_CONSEGNE DELL'ESERCIZIO:_
A. Nel testo selezionato, elencare le doti enumerate nella frase della citazione che comincia con "Ascolto, empatia".
B. Si trascriva fedelmente il passo del testo selezionato da "Se c’è amore" a "l’essenza dello stesso.".

_TESTO SELEZIONATO:_
━━━━━━━━━━

Se c’è amore per l’uomo, ci sarà anche amore per la scienza.
Ippocrate di Coo
I primi di gennaio ricevo una mail da Mondadori che mi chiede di recensire un libro. Oltre che lusingata, rimango molto colpita quando mi parla di un libro che racconta di una “guarigione interiore, che diventa guarigione fisica per decine di pazienti. Si può essere medici anche esplorando territori che la medicina ancora fatica ad accettare”.
Si tratta della storia di un medico, di una donna, che negli anni si arricchisce, nutrendo non solo la sua mente ma anche la sua anima. E riesce a legare l’amore per l’essere umano, per quella parte profonda e misteriosa (che a volte chiamiamo psiche), con l’amore per la scienza che, nel momento in cui vede il nostro corpo come una macchina, rischia di perdere l’essenza dello stesso.
Si tratta di MariaGiovanna Luini (nome d’arte di Giovanna Gatti), scrittrice, medico, senologa per anni assistente del Dottor Umberto Veronesi da cui dice dice di “aver ereditato molto di ciò che sono adesso in un percorso spirituale”. E continua “Ciò che mi ha lasciato è la base interiore del Guaritore e non solo la tecnica medica. Ascolto, empatia, ostinazione nel perseguire gli obiettivi, una dose indicibile di coraggio, la carezza che guarisce. Il sorriso nella peggiore delle situazioni”.
Forse esattamente ciò che insegnava Ippocrate, affinché il bisturi di un chirurgo possa andare oltre ciò che è meramente meccanico e arrivare all’anima. Perché le malattie non sono solo nella carne, ma anche nello spirito e nella mente. Perché noi siamo esseri umani e siamo molto di più di un insieme di ingranaggi: c’è qualcosa che lega il tutto. Gli antichi Cinesi lo chiamavano Shen. Noi possiamo definirlo Mente o Spirito. E sappiamo che è la Scintilla della Vita!

━━━━━━━━━━

_DATI DA ANALIZZARE:_

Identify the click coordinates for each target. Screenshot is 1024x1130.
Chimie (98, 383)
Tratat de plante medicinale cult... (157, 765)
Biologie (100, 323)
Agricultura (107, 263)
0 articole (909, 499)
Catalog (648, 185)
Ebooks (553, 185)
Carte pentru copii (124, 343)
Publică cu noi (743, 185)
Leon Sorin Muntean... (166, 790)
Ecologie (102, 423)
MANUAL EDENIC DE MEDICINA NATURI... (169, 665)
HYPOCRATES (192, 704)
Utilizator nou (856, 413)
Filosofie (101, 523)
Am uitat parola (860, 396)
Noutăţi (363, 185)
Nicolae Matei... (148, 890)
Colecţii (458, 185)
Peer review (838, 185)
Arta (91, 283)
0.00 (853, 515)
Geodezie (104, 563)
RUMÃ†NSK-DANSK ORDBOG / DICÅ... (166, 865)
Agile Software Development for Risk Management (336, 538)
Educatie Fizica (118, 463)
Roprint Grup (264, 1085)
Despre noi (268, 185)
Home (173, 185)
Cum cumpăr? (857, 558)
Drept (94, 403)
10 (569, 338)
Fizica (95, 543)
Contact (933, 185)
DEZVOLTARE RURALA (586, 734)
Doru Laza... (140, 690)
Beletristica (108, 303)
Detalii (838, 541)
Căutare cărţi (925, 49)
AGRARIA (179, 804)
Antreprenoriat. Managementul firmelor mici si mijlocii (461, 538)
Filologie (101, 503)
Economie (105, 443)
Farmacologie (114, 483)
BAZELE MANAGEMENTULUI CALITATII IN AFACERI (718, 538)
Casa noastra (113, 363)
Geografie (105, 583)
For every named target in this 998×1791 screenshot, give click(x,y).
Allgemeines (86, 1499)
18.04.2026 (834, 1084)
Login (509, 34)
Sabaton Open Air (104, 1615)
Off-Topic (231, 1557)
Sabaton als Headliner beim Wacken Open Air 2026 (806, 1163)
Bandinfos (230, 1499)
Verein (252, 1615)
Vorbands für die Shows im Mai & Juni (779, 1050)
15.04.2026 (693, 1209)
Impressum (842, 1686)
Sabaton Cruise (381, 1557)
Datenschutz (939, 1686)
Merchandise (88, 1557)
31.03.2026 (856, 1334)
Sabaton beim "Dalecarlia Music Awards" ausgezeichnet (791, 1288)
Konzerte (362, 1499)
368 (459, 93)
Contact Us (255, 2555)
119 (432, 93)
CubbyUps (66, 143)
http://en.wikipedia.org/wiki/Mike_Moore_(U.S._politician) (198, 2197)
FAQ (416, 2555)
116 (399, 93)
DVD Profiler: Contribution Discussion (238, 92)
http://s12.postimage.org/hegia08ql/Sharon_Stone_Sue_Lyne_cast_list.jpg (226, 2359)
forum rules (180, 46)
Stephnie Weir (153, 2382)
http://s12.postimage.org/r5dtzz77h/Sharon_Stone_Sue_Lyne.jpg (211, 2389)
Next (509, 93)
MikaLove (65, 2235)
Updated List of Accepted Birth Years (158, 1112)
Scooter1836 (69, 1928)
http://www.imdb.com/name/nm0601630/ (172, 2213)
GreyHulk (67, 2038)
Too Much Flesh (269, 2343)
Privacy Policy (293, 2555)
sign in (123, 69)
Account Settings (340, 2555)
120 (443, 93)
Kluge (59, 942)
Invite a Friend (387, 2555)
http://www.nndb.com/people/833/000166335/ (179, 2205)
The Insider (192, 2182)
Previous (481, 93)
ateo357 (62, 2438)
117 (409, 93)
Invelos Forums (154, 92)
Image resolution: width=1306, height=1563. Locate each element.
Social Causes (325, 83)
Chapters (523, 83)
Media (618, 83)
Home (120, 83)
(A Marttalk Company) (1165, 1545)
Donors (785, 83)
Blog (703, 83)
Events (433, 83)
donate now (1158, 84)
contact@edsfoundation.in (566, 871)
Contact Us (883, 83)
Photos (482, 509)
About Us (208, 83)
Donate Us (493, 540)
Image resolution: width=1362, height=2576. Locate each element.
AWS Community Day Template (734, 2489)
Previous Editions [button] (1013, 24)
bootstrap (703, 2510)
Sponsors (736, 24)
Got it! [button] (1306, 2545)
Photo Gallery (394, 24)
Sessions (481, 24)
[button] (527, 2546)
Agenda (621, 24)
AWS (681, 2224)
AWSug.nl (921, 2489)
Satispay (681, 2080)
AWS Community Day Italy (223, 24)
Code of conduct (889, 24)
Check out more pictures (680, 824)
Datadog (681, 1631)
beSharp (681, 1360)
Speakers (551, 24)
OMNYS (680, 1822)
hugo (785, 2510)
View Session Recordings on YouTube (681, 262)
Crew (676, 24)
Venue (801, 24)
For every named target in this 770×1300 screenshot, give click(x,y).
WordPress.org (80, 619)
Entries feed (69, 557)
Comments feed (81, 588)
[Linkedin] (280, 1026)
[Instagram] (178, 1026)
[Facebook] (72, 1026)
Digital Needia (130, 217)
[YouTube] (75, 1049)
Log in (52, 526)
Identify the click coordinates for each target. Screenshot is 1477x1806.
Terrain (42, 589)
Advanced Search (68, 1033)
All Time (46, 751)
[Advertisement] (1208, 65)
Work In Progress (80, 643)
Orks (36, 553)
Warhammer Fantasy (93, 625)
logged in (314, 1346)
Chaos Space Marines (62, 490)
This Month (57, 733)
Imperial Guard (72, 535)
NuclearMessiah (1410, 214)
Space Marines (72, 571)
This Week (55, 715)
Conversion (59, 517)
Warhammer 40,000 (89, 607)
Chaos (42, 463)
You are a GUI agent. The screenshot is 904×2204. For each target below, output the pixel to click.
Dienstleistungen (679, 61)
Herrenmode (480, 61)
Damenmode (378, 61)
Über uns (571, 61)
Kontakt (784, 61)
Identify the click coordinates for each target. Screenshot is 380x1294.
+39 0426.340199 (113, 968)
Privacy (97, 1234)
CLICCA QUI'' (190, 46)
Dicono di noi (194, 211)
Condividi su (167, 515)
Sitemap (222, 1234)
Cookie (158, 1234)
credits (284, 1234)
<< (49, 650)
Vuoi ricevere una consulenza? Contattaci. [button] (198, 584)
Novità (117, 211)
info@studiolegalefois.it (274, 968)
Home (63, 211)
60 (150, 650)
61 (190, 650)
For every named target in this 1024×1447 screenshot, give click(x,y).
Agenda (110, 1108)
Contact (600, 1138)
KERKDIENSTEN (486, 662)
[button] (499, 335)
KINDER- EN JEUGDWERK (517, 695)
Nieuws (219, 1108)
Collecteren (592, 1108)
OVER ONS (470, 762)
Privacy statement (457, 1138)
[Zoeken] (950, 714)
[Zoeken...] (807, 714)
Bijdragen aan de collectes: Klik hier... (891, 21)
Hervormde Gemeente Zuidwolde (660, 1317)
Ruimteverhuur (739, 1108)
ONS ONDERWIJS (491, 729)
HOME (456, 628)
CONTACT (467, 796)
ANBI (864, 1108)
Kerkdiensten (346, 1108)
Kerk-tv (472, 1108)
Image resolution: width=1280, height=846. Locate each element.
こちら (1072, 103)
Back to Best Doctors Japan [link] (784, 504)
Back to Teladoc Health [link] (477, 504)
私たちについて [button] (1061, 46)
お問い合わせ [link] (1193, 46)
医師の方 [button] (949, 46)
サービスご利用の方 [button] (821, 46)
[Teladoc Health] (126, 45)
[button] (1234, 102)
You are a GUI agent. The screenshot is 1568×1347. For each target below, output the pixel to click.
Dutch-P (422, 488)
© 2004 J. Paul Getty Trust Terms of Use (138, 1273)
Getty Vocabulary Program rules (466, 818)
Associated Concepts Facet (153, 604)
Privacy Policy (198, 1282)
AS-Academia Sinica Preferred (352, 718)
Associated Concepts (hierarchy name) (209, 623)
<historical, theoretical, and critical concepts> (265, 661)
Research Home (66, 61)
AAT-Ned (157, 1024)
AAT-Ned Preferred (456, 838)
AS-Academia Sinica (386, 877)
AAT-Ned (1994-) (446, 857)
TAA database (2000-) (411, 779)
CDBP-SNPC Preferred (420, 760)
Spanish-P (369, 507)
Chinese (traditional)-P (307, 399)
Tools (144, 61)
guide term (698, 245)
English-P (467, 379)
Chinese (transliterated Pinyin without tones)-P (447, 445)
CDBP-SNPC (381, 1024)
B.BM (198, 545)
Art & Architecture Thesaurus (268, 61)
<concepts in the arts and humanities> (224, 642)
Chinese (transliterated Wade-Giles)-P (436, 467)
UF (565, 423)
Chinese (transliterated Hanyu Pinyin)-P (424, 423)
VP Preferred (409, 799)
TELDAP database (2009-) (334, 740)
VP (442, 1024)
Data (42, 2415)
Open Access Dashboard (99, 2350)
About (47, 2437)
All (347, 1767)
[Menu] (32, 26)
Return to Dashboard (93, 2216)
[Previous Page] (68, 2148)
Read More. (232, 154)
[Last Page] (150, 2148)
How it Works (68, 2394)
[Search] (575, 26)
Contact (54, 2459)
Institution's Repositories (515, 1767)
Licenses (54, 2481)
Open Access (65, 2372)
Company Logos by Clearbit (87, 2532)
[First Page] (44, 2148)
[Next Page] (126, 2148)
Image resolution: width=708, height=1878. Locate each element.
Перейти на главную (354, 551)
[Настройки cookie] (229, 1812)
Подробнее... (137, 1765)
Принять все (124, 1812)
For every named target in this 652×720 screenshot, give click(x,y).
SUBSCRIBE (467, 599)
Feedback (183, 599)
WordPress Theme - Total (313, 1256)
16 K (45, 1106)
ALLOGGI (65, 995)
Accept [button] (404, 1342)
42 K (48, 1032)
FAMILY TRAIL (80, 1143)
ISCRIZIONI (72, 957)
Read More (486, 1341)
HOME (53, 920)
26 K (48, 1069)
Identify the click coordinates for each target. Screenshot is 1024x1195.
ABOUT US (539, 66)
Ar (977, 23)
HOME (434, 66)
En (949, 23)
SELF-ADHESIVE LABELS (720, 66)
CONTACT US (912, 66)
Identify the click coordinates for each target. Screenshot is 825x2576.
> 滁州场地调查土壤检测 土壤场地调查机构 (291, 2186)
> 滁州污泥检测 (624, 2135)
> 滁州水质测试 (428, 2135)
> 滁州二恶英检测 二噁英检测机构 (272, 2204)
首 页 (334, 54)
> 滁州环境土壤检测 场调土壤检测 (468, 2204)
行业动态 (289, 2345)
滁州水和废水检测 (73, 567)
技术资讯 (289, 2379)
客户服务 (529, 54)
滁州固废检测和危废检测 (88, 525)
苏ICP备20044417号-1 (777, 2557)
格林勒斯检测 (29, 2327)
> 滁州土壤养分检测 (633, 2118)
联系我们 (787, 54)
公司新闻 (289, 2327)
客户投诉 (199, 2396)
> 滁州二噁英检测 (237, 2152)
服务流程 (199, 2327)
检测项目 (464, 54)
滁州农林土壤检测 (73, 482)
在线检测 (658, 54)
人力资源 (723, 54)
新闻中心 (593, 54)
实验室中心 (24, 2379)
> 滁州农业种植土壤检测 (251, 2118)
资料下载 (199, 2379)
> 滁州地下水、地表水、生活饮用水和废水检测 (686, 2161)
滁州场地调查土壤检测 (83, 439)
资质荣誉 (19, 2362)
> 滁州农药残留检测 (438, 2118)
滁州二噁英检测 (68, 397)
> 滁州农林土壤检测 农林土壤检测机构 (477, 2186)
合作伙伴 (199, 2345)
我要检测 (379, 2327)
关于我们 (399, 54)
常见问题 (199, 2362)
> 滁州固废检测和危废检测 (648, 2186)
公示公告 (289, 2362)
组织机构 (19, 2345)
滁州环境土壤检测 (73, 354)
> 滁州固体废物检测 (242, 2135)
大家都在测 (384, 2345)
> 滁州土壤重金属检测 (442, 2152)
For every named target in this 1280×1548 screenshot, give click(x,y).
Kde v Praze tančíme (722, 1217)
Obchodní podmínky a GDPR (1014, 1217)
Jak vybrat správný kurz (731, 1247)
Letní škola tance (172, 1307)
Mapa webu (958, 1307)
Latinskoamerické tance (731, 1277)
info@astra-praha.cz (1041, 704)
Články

━━━━━━━━━━

_SOLUZIONI PER CONSEGNA:_
A.
- Ascolto
- empatia
- ostinazione nel perseguire gli obiettivi
- una dose indicibile di coraggio
- la carezza che guarisce

B.
Se c’è amore per l’uomo, ci sarà anche amore per la scienza.
Ippocrate di Coo
I primi di gennaio ricevo una mail da Mondadori che mi chiede di recensire un libro. Oltre che lusingata, rimango molto colpita quando mi parla di un libro che racconta di una “guarigione interiore, che diventa guarigione fisica per decine di pazienti. Si può essere medici anche esplorando territori che la medicina ancora fatica ad accettare”.
Si tratta della storia di un medico, di una donna, che negli anni si arricchisce, nutrendo non solo la sua mente ma anche la sua anima. E riesce a legare l’amore per l’essere umano, per quella parte profonda e misteriosa (che a volte chiamiamo psiche), con l’amore per la scienza che, nel momento in cui vede il nostro corpo come una macchina, rischia di perdere l’essenza dello stesso.